(LISTED ENTRIES Opens)

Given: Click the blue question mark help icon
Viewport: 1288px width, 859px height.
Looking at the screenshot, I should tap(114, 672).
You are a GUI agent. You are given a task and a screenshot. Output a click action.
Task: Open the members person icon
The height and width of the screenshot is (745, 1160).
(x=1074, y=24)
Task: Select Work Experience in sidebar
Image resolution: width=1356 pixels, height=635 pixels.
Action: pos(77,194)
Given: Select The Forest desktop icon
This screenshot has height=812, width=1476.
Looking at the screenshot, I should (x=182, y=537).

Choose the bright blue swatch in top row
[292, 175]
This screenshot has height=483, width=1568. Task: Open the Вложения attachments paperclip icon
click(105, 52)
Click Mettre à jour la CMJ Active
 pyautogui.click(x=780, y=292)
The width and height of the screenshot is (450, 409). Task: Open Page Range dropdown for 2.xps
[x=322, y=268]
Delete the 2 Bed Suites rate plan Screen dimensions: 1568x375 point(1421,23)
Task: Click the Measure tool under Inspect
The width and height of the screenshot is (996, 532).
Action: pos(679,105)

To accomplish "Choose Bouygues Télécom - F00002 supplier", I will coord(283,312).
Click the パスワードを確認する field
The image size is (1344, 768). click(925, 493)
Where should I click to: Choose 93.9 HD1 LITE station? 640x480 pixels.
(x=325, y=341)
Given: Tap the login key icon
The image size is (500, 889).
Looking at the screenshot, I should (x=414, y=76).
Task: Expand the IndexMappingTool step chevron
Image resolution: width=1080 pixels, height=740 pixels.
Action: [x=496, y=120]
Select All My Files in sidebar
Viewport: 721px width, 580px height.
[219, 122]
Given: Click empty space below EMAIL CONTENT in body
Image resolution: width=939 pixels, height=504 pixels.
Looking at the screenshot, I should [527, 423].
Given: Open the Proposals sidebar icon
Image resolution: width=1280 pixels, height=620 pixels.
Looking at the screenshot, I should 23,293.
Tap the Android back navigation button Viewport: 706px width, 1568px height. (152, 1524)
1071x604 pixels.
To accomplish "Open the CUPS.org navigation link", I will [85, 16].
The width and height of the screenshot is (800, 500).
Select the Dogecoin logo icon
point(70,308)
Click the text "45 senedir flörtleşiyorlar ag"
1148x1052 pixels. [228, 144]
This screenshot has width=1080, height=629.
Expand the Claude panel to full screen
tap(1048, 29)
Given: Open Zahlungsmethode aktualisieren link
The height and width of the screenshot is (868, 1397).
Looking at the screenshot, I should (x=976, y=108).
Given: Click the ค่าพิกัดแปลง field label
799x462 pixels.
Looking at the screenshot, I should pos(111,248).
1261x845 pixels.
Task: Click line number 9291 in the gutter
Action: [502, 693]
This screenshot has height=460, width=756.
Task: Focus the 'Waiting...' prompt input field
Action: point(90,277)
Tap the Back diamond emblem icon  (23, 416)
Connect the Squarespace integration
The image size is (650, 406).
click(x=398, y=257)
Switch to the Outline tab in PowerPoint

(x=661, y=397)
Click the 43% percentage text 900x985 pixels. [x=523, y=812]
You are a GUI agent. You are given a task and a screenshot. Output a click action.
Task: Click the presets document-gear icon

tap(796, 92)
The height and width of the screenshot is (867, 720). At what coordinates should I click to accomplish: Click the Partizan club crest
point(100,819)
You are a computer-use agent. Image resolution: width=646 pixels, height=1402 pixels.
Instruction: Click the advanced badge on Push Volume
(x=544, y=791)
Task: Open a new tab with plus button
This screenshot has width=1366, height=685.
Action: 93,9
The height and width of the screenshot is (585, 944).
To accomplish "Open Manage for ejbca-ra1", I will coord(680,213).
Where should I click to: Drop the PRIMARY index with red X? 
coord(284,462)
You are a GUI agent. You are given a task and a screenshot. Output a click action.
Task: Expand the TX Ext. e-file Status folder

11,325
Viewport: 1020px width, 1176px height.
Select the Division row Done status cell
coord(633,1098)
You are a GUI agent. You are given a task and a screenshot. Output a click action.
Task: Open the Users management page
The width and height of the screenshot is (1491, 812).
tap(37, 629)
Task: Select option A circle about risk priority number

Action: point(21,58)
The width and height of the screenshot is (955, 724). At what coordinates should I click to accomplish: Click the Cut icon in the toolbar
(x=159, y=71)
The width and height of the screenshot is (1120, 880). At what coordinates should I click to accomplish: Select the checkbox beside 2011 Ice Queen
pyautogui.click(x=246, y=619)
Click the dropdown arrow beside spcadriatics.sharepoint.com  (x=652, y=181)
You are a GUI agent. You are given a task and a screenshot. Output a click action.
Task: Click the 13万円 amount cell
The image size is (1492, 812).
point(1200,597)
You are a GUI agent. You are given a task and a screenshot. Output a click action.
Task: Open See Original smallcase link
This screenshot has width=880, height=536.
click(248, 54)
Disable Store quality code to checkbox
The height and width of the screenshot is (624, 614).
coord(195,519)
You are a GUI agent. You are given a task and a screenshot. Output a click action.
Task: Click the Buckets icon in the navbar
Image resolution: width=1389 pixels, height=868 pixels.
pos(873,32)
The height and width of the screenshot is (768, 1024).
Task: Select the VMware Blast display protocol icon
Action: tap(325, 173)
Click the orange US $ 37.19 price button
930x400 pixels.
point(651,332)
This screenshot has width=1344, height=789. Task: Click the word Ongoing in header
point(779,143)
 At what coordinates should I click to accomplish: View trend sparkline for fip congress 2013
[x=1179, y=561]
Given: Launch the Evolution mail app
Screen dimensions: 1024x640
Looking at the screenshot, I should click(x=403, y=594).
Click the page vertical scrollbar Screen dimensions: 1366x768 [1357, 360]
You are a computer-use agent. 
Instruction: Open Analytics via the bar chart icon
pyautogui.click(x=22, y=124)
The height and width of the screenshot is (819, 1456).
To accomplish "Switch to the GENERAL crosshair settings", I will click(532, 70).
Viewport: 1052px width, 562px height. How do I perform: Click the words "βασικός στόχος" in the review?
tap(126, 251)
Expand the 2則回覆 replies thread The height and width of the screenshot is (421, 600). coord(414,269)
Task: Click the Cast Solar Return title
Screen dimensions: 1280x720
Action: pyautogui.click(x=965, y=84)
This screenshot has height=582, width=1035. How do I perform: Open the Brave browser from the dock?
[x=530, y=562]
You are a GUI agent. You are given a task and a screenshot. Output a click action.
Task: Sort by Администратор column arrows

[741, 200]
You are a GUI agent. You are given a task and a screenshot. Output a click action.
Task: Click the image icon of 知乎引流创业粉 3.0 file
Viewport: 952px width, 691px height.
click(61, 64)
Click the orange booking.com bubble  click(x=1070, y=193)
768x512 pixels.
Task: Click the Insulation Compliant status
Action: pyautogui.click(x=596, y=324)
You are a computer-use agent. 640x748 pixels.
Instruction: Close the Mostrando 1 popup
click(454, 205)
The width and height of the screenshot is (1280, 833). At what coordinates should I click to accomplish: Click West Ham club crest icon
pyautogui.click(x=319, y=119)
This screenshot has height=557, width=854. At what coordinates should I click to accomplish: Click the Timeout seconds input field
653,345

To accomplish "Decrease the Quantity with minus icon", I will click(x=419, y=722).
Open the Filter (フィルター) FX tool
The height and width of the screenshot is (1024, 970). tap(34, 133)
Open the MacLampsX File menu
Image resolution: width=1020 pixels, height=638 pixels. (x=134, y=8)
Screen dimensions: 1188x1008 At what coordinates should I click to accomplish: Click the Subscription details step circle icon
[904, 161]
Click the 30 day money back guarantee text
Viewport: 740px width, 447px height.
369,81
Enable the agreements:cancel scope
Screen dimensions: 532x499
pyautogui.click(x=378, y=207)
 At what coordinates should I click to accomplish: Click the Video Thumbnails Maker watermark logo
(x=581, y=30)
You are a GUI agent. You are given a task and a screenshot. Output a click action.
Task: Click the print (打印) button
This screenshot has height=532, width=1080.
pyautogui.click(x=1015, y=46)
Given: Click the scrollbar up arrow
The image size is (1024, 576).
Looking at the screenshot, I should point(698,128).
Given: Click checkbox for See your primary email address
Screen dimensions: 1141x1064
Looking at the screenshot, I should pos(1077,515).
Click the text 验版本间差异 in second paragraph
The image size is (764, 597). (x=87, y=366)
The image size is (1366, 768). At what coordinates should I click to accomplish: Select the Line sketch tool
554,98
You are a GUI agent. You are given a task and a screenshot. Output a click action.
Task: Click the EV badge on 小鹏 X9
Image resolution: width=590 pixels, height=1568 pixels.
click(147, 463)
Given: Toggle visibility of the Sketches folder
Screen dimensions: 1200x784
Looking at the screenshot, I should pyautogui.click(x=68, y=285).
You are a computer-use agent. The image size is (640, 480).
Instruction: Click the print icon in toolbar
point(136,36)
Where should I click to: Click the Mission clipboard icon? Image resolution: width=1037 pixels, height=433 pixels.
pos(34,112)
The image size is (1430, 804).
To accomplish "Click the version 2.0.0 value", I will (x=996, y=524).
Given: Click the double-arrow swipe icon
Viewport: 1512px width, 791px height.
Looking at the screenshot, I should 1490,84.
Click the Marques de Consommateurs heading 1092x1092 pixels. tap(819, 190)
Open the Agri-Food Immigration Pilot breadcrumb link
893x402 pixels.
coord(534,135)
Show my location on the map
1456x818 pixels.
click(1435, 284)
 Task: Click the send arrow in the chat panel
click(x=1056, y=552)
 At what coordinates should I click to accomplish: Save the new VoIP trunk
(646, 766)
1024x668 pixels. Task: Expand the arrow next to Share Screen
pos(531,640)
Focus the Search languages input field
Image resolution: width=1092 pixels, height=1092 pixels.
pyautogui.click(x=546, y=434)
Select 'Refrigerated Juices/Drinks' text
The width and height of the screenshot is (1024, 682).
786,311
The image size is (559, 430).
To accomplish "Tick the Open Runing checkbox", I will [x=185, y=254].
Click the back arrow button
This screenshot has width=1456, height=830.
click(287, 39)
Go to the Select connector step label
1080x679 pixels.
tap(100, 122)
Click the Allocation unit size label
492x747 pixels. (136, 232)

(LISTED ENTRIES Closes)

• WHAT THIS TASK INVOLVES:
Produce a word-for-word copy of everything above from the line holding "Image resolution: width=1092" down to the line holding "The image size is (559, 430).", with both of those lines kept.

• ANSWER TO THIS EXERCISE:
Image resolution: width=1092 pixels, height=1092 pixels.
pyautogui.click(x=546, y=434)
Select 'Refrigerated Juices/Drinks' text
The width and height of the screenshot is (1024, 682).
786,311
The image size is (559, 430).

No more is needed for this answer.